[GIVEN PASSAGE]
══════
HM Land Registry (HMLR) was hit by a surge of 85% in complaints over the past year in the wake of the property boom sparked by the stamp duty holiday, its annual report has revealed.
It recorded 9,566 complaints in the year to 31 March 2022, compared with 5,169 the year before.
“This reflects an increase in the number of customer contacts and applications overall as a result of the stamp duty land tax (SDLT) holiday, which increased activity in the housing market.
“Additional factors were internal training and engagement around complaints and further moves to centralise complaint resolution and customer contact. These have resulted in greater consistency in the identification and recording of complaints.”
HMLR said another factor behind the rise in complaints was feedback recorded before the end of the holidays at the end of June and September 2021, where dependent transactions needed to be finalised before the deadline.
“Also, following the suspension of our cancellation policy at the start of the coronavirus pandemic to allow customers additional time to reply to requests for information, we gradually resumed the policy which resulted in increased feedback in this area.”
══════
[SOURCE INFORMATION]
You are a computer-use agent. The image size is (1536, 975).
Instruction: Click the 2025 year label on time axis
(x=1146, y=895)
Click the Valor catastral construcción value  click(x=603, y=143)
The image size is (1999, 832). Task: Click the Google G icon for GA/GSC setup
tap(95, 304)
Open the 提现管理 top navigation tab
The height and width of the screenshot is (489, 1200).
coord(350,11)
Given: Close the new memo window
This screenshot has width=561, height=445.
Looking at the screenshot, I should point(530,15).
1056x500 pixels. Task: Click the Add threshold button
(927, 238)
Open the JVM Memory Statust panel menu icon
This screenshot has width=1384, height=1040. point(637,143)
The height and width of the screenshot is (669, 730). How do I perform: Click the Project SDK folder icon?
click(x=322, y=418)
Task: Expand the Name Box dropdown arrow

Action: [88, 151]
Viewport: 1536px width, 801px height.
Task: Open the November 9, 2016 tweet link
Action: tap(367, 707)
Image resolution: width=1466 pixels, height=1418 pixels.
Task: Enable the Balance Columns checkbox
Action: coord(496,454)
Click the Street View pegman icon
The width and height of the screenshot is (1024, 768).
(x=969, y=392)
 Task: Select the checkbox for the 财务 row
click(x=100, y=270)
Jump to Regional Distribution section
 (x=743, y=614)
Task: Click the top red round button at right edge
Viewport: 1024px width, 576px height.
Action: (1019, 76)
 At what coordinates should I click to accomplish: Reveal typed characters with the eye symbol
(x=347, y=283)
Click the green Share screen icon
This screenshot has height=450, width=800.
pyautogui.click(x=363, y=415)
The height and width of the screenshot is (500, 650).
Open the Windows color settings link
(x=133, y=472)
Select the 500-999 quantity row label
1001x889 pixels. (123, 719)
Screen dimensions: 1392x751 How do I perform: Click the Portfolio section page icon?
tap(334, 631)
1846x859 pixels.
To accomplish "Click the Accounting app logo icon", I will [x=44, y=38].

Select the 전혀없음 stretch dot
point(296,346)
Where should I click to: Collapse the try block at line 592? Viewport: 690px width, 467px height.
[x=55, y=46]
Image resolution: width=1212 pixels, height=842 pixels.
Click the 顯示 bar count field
══════
[QUESTIONS]
1) In the passage on HM Land Registry complaints, how many complaints were recorded in the year to 31 March 2022?
2) Carry on the passage on HM Land Registry complaints past its final sentence.
The entries have no connection to the passage on HM Land Registry complaints.

[RESULTS]
1) 9,566

2)
Almost half of complaints were upheld, wholly or partially. The two main factors behind upheld complaints were delays with registration applications and associated customer enquiries and requests for information (requisitions) by HMLR.
Simon Hayes, chief executive and chief land registrar, wrote: “It has been a strong year for HM Land Registry. We have seen a 20% increase in demand for our services compared to the previous year, but still met our key performance indicators for customer satisfaction, colleague engagement and protecting the integrity of our registers.
“While we aren’t quite where we want to be on other key performance indicators, particularly overall speed of service, our deliverables this year have put us well on course to be able to address these issues sustainably moving forward.”
Mr Hayes said HMLR processed around 156,000 service requests from its customers every day,
“Today, our overall output is higher than it was three years ago, before the pandemic hit, but it has still not been able to keep pace at all times with the rapid increase in applications that we have received.”
HMLR said it prevented the registration of 44 fraudulent applications in 2021-2022, involving properties across England and Wales worth over £31m.
Meanwhile, a survey by the Conveyancing Association has found that over 80% of conveyancers sometimes (57%) or usually (25%) have had to raise post-mortgage offer queries with lenders.
Asked what single thing would speed up the post-offer process, almost half (48%) of conveyancers replied that it would be better communication via the lender portals, 36% securing a better response time to queries, and 11% greater consistency within UK Finance’s Lender Handbook Part 2.
Responding to the association’s lender survey, half of respondents said they had rarely acted for a client who had a mortgage offer withdrawn or amended, 27% said this had happened ‘sometimes’ and 8% ‘usually’.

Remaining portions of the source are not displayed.